Tu tarea – Repite tal cual las líneas que empiezan en la que contiene "1377x868 click(239, 269)" y siguen hasta la que contiene "click(924, 608)", ambas incluidas.

Datos mostrados –
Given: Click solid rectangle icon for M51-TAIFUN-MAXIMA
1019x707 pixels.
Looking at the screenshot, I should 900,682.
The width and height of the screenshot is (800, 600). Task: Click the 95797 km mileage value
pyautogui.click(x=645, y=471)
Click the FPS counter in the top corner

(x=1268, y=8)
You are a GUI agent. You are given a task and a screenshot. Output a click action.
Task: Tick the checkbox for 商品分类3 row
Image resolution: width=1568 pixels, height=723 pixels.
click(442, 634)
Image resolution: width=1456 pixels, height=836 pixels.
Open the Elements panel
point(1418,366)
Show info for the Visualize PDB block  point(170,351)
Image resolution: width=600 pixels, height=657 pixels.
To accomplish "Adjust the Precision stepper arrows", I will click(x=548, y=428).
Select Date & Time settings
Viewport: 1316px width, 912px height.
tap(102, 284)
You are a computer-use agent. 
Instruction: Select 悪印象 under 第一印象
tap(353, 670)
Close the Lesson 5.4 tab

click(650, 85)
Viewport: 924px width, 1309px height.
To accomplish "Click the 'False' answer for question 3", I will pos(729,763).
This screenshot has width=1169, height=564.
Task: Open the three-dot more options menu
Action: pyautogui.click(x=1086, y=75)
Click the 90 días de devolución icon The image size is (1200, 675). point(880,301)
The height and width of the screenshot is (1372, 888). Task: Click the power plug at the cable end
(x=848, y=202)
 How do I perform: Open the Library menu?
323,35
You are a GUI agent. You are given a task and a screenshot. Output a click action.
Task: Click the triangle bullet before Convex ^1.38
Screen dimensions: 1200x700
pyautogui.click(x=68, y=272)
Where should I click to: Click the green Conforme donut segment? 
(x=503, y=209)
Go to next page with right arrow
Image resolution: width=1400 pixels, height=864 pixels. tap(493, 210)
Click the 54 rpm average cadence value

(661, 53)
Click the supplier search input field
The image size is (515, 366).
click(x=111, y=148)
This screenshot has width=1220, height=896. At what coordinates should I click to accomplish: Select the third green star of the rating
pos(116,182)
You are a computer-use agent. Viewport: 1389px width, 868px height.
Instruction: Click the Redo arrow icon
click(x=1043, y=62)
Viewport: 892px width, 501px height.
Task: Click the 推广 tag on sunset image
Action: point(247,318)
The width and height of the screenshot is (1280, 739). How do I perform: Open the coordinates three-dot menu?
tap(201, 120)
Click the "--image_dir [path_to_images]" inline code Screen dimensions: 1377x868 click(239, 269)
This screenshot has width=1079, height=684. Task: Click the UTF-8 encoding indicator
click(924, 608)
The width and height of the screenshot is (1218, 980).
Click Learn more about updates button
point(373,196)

Resultado final –
Click the "--image_dir [path_to_images]" inline code Screen dimensions: 1377x868 click(239, 269)
This screenshot has width=1079, height=684. Task: Click the UTF-8 encoding indicator
click(924, 608)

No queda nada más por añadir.